Securities portfolio investment climbed 23.5% to KD 9.76 billion, the strongest growth since 2021. Debt instruments led the increase, rising 33.1% to KD 6.52 billion, as investors favored fixed-return assets amid high global interest rates offering attractive returns with lower risk.

Financial derivatives posted the sharpest rise, surging 89.4% to KD 5.93 billion, compared with KD 3.13 billion a year earlier.

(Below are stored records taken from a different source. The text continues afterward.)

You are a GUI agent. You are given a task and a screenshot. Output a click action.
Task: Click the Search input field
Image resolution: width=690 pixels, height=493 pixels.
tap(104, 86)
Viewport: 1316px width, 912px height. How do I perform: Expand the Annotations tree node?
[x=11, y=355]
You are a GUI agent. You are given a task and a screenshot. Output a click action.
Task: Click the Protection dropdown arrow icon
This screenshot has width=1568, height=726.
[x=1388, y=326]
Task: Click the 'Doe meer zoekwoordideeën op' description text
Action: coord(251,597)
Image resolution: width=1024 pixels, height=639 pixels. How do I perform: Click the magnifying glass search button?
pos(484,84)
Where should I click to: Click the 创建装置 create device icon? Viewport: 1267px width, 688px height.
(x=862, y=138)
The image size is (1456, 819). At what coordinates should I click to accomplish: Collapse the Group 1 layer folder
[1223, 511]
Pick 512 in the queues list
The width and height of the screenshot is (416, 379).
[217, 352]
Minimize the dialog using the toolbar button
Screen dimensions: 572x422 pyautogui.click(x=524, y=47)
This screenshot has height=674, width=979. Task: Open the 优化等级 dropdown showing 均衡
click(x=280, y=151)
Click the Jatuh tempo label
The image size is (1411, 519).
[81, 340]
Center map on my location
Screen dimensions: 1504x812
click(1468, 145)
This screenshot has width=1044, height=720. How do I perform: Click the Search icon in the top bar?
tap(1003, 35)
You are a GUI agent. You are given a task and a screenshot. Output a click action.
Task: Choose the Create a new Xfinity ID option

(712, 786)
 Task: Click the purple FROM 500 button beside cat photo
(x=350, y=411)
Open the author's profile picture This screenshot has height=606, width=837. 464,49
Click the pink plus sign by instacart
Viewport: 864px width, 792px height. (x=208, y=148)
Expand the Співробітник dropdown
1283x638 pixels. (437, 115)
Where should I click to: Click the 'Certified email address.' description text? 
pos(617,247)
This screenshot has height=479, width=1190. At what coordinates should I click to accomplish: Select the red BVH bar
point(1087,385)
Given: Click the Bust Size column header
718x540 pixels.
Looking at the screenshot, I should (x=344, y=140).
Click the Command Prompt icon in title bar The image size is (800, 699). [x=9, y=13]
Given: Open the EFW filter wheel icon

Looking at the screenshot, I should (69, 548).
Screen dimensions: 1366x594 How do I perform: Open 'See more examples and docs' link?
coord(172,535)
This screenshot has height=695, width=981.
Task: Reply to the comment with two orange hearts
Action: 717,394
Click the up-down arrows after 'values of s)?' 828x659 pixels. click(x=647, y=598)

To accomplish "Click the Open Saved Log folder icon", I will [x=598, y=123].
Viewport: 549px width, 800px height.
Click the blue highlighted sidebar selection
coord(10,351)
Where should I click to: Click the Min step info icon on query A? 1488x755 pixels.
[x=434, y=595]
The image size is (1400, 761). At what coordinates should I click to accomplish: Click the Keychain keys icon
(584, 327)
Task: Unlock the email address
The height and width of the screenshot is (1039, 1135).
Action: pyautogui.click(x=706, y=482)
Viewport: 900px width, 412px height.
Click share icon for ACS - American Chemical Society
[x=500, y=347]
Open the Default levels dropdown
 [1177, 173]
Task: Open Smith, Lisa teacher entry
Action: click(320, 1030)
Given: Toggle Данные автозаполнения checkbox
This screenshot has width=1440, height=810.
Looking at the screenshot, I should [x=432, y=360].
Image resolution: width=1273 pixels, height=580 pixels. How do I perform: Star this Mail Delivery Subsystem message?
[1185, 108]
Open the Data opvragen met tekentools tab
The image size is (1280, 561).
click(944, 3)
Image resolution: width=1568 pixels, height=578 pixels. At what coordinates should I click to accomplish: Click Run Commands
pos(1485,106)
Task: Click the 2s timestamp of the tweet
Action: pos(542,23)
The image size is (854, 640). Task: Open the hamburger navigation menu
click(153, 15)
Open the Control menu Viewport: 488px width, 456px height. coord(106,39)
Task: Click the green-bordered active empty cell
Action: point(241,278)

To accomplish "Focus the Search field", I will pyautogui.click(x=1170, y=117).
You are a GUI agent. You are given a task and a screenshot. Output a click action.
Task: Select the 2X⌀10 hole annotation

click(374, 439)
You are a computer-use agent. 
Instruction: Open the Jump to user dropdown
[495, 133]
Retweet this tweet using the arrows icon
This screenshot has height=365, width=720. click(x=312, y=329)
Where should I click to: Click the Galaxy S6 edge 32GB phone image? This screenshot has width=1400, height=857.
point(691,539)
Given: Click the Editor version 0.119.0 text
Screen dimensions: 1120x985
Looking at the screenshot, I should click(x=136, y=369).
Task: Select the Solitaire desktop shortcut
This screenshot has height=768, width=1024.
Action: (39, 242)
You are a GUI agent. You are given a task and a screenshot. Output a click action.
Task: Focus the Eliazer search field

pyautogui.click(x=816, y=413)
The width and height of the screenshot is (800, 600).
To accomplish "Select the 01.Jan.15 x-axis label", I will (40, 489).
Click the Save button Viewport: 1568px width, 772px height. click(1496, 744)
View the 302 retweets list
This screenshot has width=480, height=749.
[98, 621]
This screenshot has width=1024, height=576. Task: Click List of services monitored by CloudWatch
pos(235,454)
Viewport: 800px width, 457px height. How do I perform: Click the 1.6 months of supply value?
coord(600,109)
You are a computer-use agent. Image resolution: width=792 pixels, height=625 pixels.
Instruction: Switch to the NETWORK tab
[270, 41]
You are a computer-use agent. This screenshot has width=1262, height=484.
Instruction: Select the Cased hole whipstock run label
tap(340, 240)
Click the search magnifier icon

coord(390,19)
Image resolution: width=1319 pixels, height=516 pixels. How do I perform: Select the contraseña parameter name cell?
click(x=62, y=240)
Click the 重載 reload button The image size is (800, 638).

Largely held by local banks, this reflects a growing reliance on derivatives for hedging and for capturing opportunities from global market movements, signaling a shift towards more active and sophisticated investment strategies.

In other investments, the total rose to KD 24.44 billion, up 3.0%, despite a 4.0% decline in currency and deposits to KD 11.22 billion. This suggests a redirection of liquidity toward higher-yielding assets. Loans granted abroad increased by 10.2% to KD 11.13 billion by March 2025, compared with KD 10.1 billion a year earlier, with local banks’ share rising to KD 5.36 billion. The “other” category also grew 17.6% to KD 584.8 million, covering items not classified under main categories. Meanwhile, reserve assets at the Central Bank of Kuwait declined by 3.1% to KD 14.23 billion, despite special drawing rights increasing to KD 1.33 billion, reflecting adjustments in reserve allocation.

On the liabilities side, total assets climbed to KD 34.26 billion, a 12.7% increase from KD 30.39 billion in March 2024. Foreign direct investment in Kuwait rose 3.0% to KD 5.17 billion, indicating continued market appeal, though at a slower pace than Kuwaiti investments abroad. Portfolio investment grew 15.2% to KD 4.12 billion, supported by a 52.8% rise in equity, suggesting stronger foreign interest in Kuwaiti companies.

Financial derivatives liabilities surged 91.5% to KD 5.88 billion, highlighting expanded transactions with foreign counterparts. Other investments grew 2.0% to KD 19.10 billion, driven by a 14.9% rise in deposits to KD 7.09 billion. In contrast, outstanding external loans fell to KD 7.01 billion, while the “other” category dropped 15.5% to KD 4.84 billion.

Overall, Kuwait maintains a strong external position with a solid surplus, though rapid liabilities growth, particularly in derivatives and deposits, warrants close monitoring to safeguard long-term stability.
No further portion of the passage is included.